## YOUR ASSIGNMENT
Lines outside the range are not wanted. Give again exactly the lines between the line holding "Open the ramaphosatumelo" and the line holding "This screenshot has width=708, height=700.", inclusive, from the listing below.

## DATA SHOWN
◇ ◇ ◇ ◇ ◇ ◇ ◇

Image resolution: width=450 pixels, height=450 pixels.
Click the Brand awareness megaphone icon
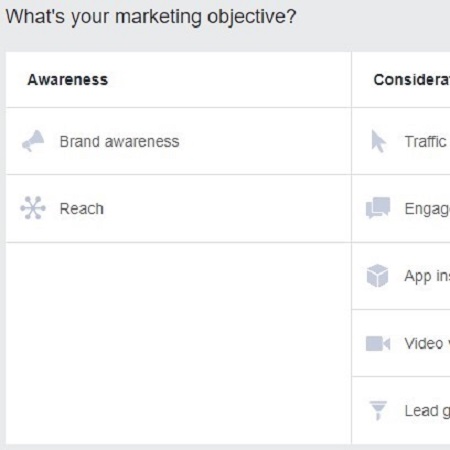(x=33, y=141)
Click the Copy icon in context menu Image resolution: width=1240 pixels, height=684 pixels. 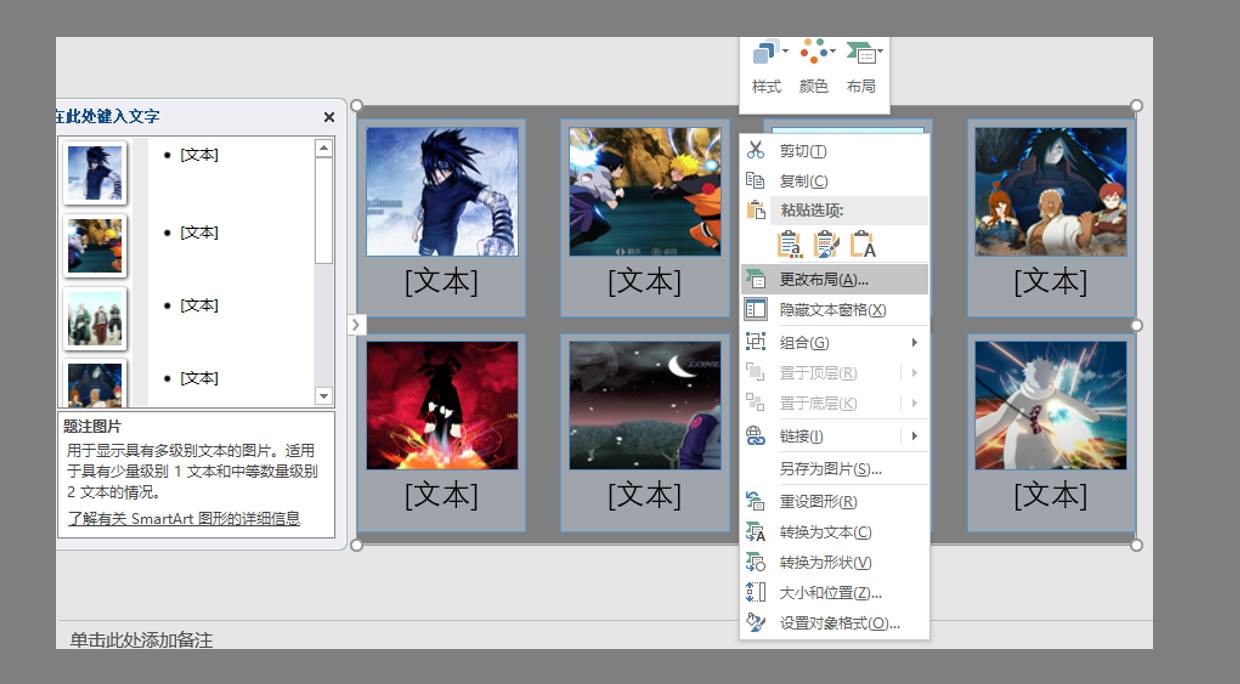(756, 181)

◇ ◇ ◇ ◇ ◇ ◇ ◇

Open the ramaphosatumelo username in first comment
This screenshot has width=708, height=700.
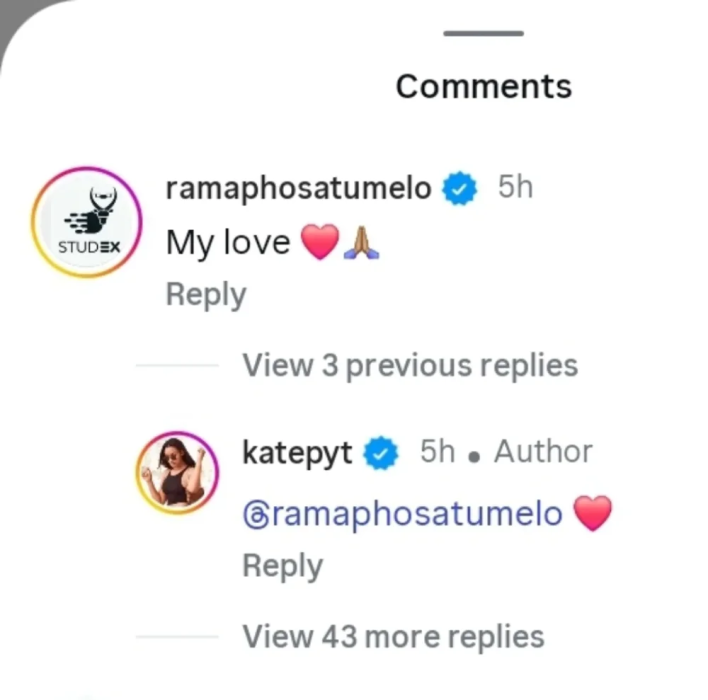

◇ ◇ ◇ ◇ ◇ ◇ ◇

## REPLY
Open the ramaphosatumelo username in first comment
This screenshot has width=708, height=700.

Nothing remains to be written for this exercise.